表4に示すように、実施例7〜9の精製処理により、緑豆の氷結晶化阻害物質は比活性1.3倍に、タンパク質濃度1/3100に精製された。また、表5に示すように、実施例10〜11の精製処理では、緑豆の氷結晶化阻害物質は比活性5.9倍、タンパク質濃度11/3100に精製された。
また、表4〜5に示すように、実施例8のアルカリ処理により、氷結晶化阻害作用は1.3倍に増大した。この結果は、アルカリ処理などタンパク質に変性の起こる条件により氷結阻害活性の増強作用があることを示すものである。かかる結果は、変性したタンパク質の凝集を抑制することが知られているLEAタンパク質の特徴と連関することから、以下、試験例5と試験例6を行った。
■ ■ ■ ■ ■
* _設問と課題_
**a.** 提示文のうち、「また、表4〜5に示すように、」で始まり「試験例5と試験例6を行った。」で終わる部分を、「アルカリ処理」を「熱処理」に置き換えて書き直してください。
**b.** 提示文によると、実施例10〜11の精製処理で、緑豆の氷結晶化阻害物質の比活性は何倍になったか。

* _提供データ_
■ ■ ■ ■ ■
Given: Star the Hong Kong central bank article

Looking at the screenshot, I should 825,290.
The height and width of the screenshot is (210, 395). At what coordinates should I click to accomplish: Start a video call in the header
■ ■ ■ ■ ■
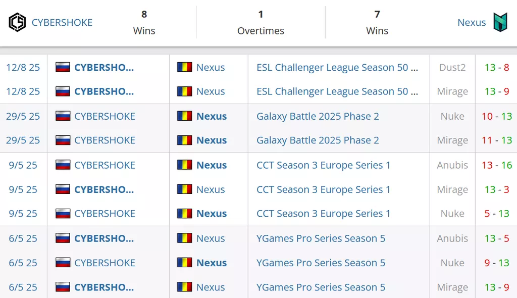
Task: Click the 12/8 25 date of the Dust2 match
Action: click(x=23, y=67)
■ ■ ■ ■ ■
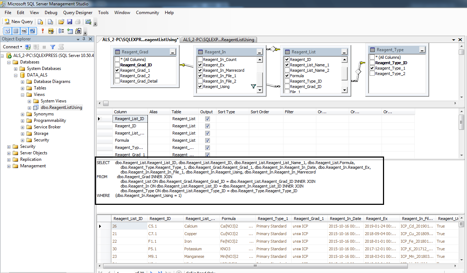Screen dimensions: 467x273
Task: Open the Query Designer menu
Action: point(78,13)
■ ■ ■ ■ ■
* _解答結果_
**a.**
また、表4〜5に示すように、実施例8の熱処理により、氷結晶化阻害作用は1.3倍に増大した。この結果は、熱処理などタンパク質に変性の起こる条件により氷結阻害活性の増強作用があることを示すものである。かかる結果は、変性したタンパク質の凝集を抑制することが知られているLEAタンパク質の特徴と連関することから、以下、試験例5と試験例6を行った。

**b.** 比活性は5.9倍になった。